Requirement A: Write out the part of the Red Gold review that begins at the words "Hemming starts out" and stops after "were the conquerors.".
Requirement B:
Answer these questions from the Red Gold review:
(i) How many maps does Hemming provide?
(ii) Which two films does the review name?
(iii) Until when did it take the European invaders to wipe out the Paraguay nation?
Requirement C: Carry on the Red Gold review past its last sentence.

Segment Start: Text block

Hemming starts out with how he first contacted Native Brazilians. He goes on to provide three detailed maps and then jumps into the story from the European perspective. The Native viewpoint is provided piecemeal as it is relevant to the story, which is the story of a conquest, and the prime movers in the story were the conquerors.
The conquerors were not just Portuguese but Dutch, French, English and Spanish. These conquerors were also not alone. There were many tribes of Indians that initially triumphed against the puny diseased midgets that invaded their ancestral lands. Many survived European Contact longer than many of their North American and Central American counterparts.
The Native themselves were of varied customs and largely more civilized than the Europeans, which makes the reader want to hope the story somehow ends differently than it does. This subject has not often been touched upon in film. The only treatments I can remember are The Mission [1980s] and The Emerald Forest [1990s]. These films bring us to two remarkable facts about the South American conquest, which are both detailed in Red Gold.
The Jesuits had their finest hour in South America. This cult of catholic educator-monks set up missions to protect the Natives from slave raiders. These monks were often killed defending their Native ‘flocks.' The purely tragic aspect of this resistance was the fact that moving into population centers resulted in mass die-offs from European plagues just as in Central and North America.
The second tragedy, laced with triumph, was when the pope in Rome and the kings of Spain and Portugal sided with the slavers in the mid to late 1700s. The Jesuits were called back after having committed the unpardonable sin against Christ of setting up a Native American Christian theocracy in Paraguay that successfully resisted slave raids. It would take the European invaders until the late 1860s to wipe out the Paraguay nation, which required half the man power of European descent in South America. Even after this unparalleled racial holocaust Native Americans still live free, if in small bands, in the rain forests to this day. It is also no small thing that a few Jesuit scholars served as Christian generals leading naked men against gun-bearing armies of slavers, thereby doing more to redeem Christianity then all the degenerate kings and popes in Europe over the 500 sordid years of the Euro-American Invasion, which is still yet to be total.

Segment End: Text block
Segment Start: Dataset records

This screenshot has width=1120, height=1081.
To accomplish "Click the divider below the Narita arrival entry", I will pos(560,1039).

Segment End: Dataset records
Segment Start: Dataset records

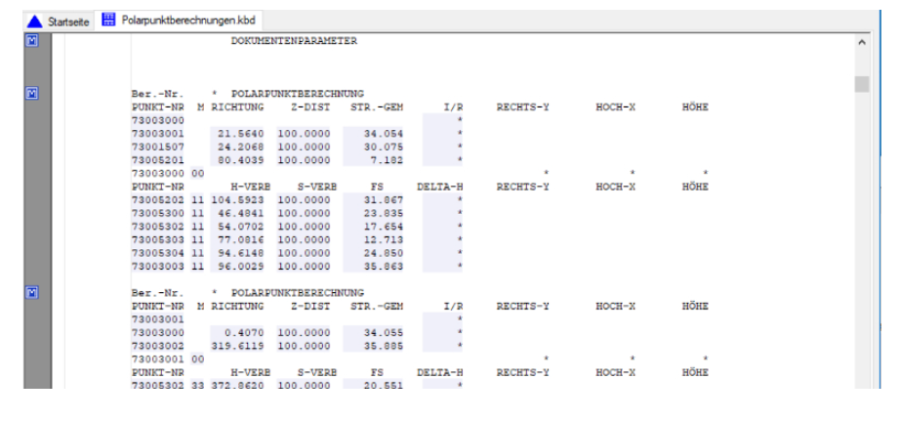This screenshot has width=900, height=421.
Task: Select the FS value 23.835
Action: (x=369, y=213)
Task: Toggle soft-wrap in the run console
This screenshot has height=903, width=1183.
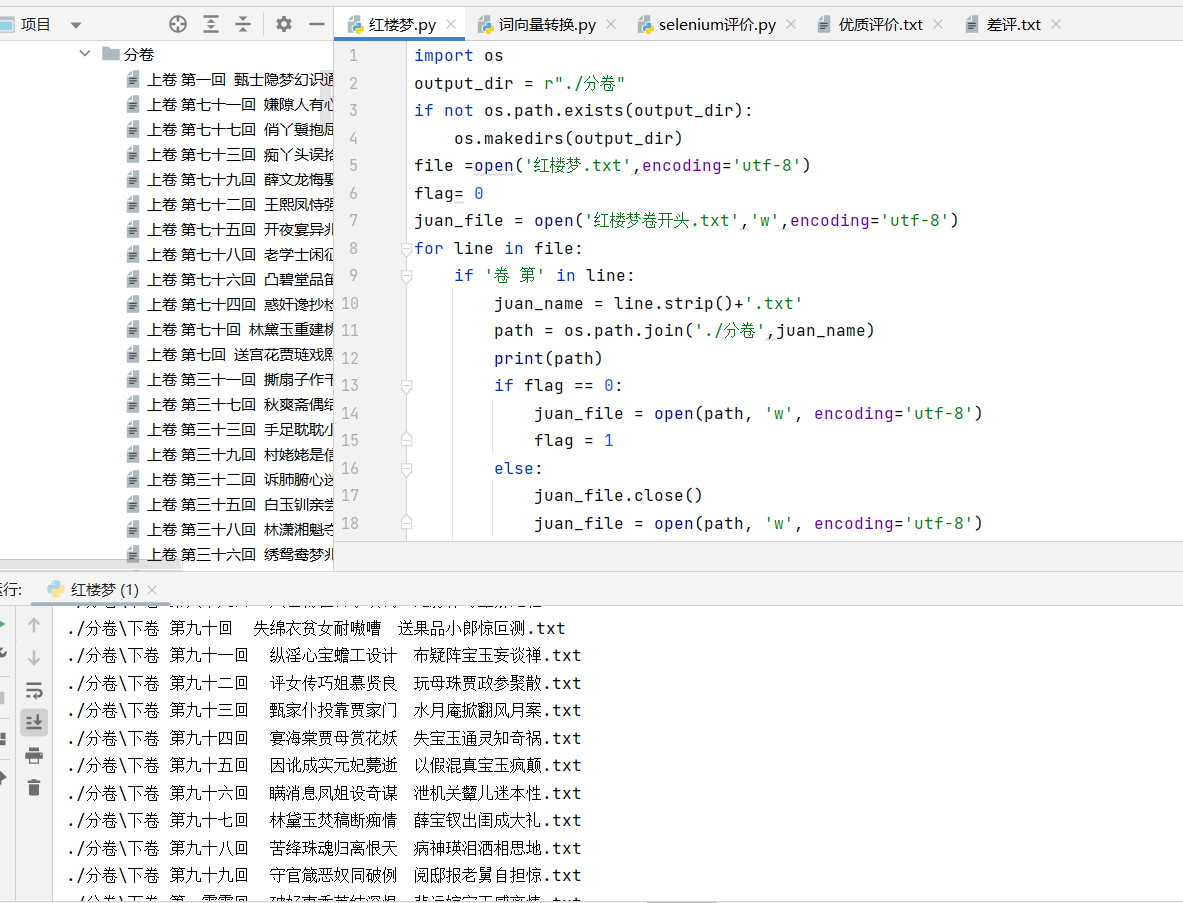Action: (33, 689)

Segment End: Dataset records

Result A:
Hemming starts out with how he first contacted Native Brazilians. He goes on to provide three detailed maps and then jumps into the story from the European perspective. The Native viewpoint is provided piecemeal as it is relevant to the story, which is the story of a conquest, and the prime movers in the story were the conquerors.

Result B:
(i) Three detailed maps.
(ii) The Mission and The Emerald Forest.
(iii) The late 1860s.

Result C:
Hemming closes his book with exhaustive endnotes and a detailed population analysis, which strikes at the core of the book. Hemming titled his work Red Gold because the people of the Amazon basin were seen by the European invaders, not as vermin to be erased like in North America, but as prime slave stock to be farmed. Their tenacious resistance necessitated importation of African slaves to staff Brazilian plantations. The story of the Brazilian conquest is in many ways more like ‘pirates and Indians’ than ‘cowboys and Indians,’ and offers many a colorful character. This book was an enjoyable read and, despite being a Native American advocate, the author sticks to the story, rather then turn it into a New Age guilt crusade.
Once again we are treated to a tale that tells us that the supposed ‘racial super warriors’ of Europe generally got their heads handed to them when dealing with pre-plague Stone Age people, and generally lacked the intelligence to fight low intensity wars against the most wasted remnant populations without the aid of Native and half-breed allies.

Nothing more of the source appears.